Machine Learning-Based News Classification: Comparison of KNN Accuracy with Hyperparameter Tuning

Main Article Content

Muhamad Nur Gunawan
Nuryasin
Syopiansyah Jaya Putra
Sarah Arhami

Abstract

This study aims to develop an automatic news text classification system using the K-Nearest Neighbor (KNN) algorithm with a hyperparameter tuning approach. Manual classification by editors is considered inefficient, so an accurate and lightweight automated approach is needed. News datasets were obtained through web scraping of bbc.com sites  with five main categories, namely business, technology, entertainment, science, and health. This research follows the CRISP-DM methodology which consists of six stages: business understanding, data understanding, data preparation, modeling, evaluation, and deployment.

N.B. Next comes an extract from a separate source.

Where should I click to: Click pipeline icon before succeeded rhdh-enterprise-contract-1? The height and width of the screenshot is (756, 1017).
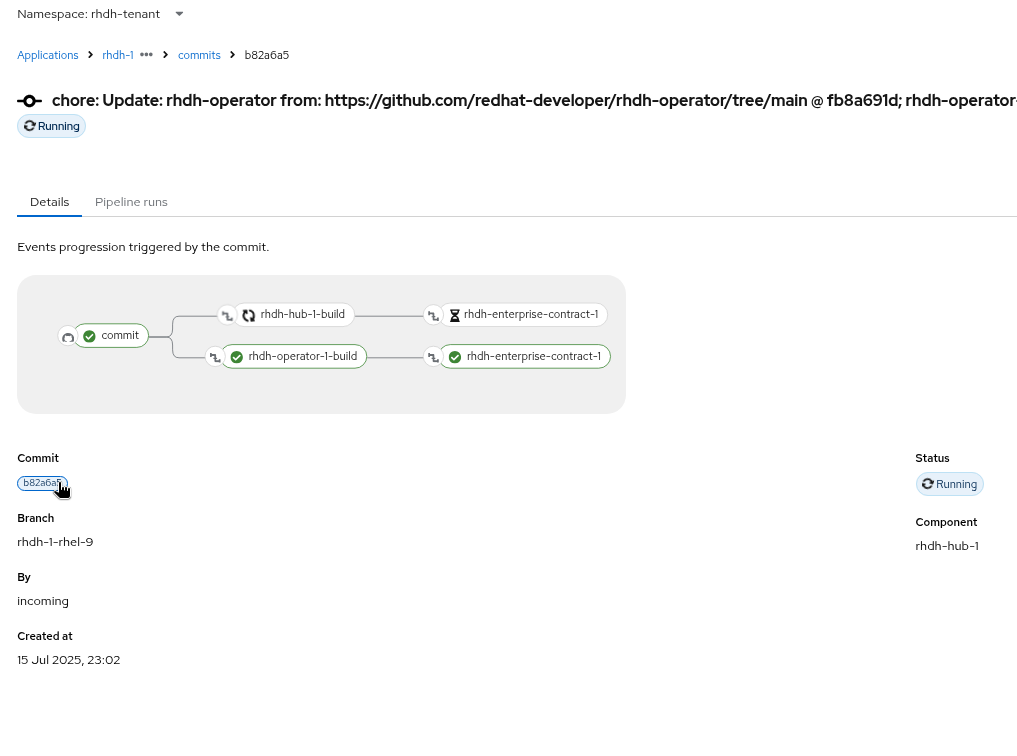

Feature representation is done using TF-IDF and preprocessing includes stopword removal as well as pattern-based noise cleaning. Two experimental scenarios were performed: first, using complete data without balancing; Second, using more balanced undersampling data. Hyperparameter tuning was performed with k-value variations from 1 to 50 and validated with 5-fold cross-validation. The results showed that the model with balanced data and a value of k=11 produced an accuracy, precision, recall, and F1-score of 95%. The system was also successfully implemented into a Flask-based web application that can be used by news editors for real-time text classification. This study emphasizes the importance of parameter optimization and preprocessing in text classification and shows that simple algorithms such as KNN remain competitive if supported by good data processing.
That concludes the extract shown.